◆ Exercise A ◆
List every U.S. state named in the earnings call transcript.
◆ Exercise B ◆
Repeat the earnings call transcript word for word, from "Got it. On the" up to and including "be impacted by.".
◆ Exercise C ◆
According to the earnings call transcript, which firm is Ana Gupte from?

◆ Selected extract ◆
****

Got it. On the exchange business, what's a good estimate of full year G&A load in that business? Is that as high as 15%?
Yes, that's a pretty good number, that's close.
Okay. And then last question on Fidelis G&A which is materially lower than your corporate average, can you just remind us why that's the case? And I don't think given the synergy…
I will start a little bit there. Some of the benefit plans are different -- benefit, competition, structures, things of that nature can be impacted by.
I think the other thing is that as we've planned the acquisition, we've looked at actually investing more G&A dollars there to really get medical management savings and I think we've mentioned that at the beginning of the transaction that things like payment integrity, fraud ways and abuse; all the analytic capabilities that we have here that we can support them with case management system, etcetera, etcetera. We think more of the opportunity is in medical expense versus G&A.
And our final question today comes from Ana Gupte from Leerink Partners. Please go ahead with your question.
The first question was on involve, I wanted to get a sense for how much you're actively marketing that Fide services outside obviously are growing quite remarkably as you're rolling up the acquisitions helpnet and then in the future Fidelis? But is that also targeted more beyond inside?
So our -- we're actually going through a strategic planning process uninvolved at present. One of the things that we want to do is make sure that those products are refreshed in a way that reflect the opportunities of the marketplace. Let me just give you an example; so one of the things that we're looking at is whether our EAP Program can be reconfigured in a way to support social determinants in a way to get software they could actually have one of our members call in and be able to be directed to a housing shelter if they need shelter for that night or a food bank if they need access to food or other kinds of things. So our real focus right now is making sure that the involved suite is meeting the needs of the current market.
Off your current internal market, in other words?
Correct.
Okay, all right. Secondly, as you know, the growth is coming on both on involve as well as the base business that's all the roll ups; to what degrees there are more wide space on for profit conversions like you saw in Fidelis in New York, are there others elsewhere?
I think whether they are out there and I'm not going to talk too much about where we're going and how we're going and for obvious competitive reasons.
Okay, all right. And then finally, on the worker requirements, it looks like Virginia is on the brink of Medicaid expansion. What are your thoughts about you hearing around Florida or any of the other…
We're very supportive of the work requirements back when [indiscernible] was governor of -- Indiana was installed and we were very supportive there helping to how to do it. And I remind you it's childless adults who don't have physical disabilities and we think that's good public policy, we will work very diligently with the seats [ph] who want to do it to implement it in a very responsible way.
And ladies and gentlemen, at this time we'll conclude today's question-and-answer session. I'd like to turn the conference call back over to Mr. Neidorff for any closing remarks.
I just want to thank everybody. As we said, it's -- this quarter had a lot of moving parts because of Fidelis and different issues but it was a solid quarter, it was a stronger quarter, we eventually had anticipated, we planned forward, we're pleased with that. We're pleased with what how the safety use is going to unfold and looking forward to another very strong year. So, we thank you and look forward to talk to you in subsequent calls. Have a good day. Thanks.
Ladies and gentlemen, today's conference has now concluded. We do thank you for attending today's presentation. You may now disconnect your lines.

****

◆ Data listing ◆

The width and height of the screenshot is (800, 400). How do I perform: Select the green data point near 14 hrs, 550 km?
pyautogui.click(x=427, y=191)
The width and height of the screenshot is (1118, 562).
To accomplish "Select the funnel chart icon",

****

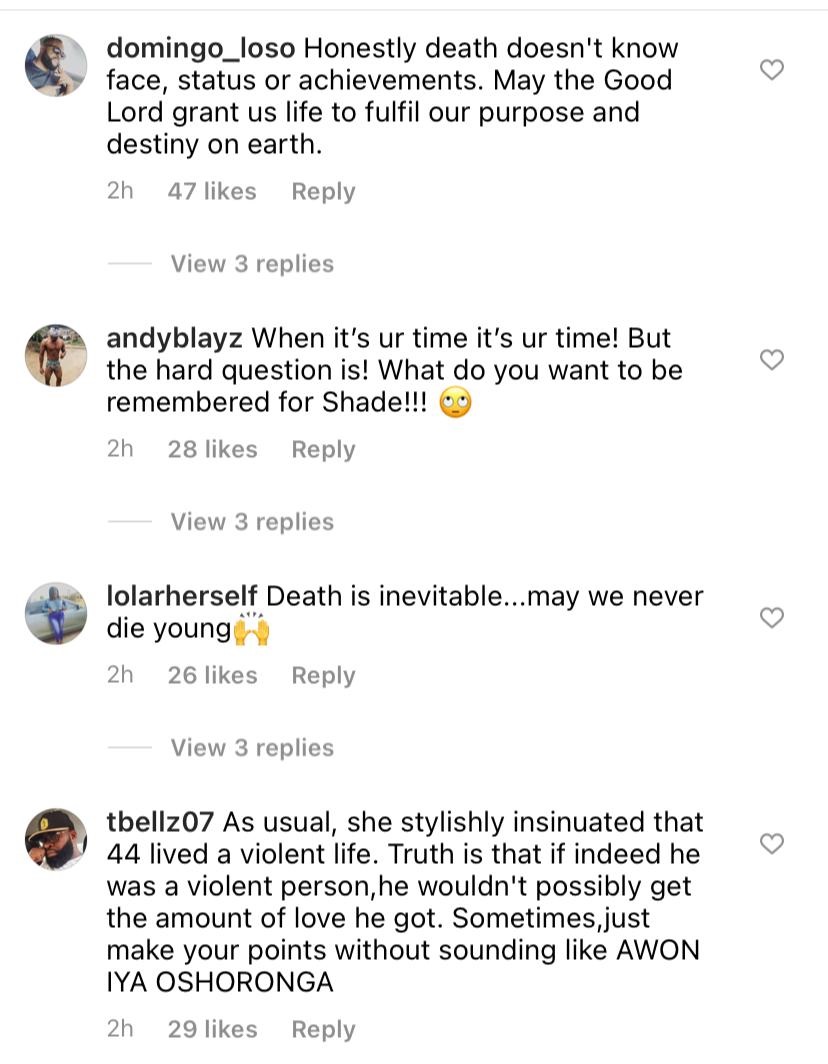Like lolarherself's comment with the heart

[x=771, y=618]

****

◆ Answer A ◆
New York, Virginia, Florida, Indiana

◆ Answer B ◆
Got it. On the exchange business, what's a good estimate of full year G&A load in that business? Is that as high as 15%?
Yes, that's a pretty good number, that's close.
Okay. And then last question on Fidelis G&A which is materially lower than your corporate average, can you just remind us why that's the case? And I don't think given the synergy…
I will start a little bit there. Some of the benefit plans are different -- benefit, competition, structures, things of that nature can be impacted by.

◆ Answer C ◆
Leerink Partners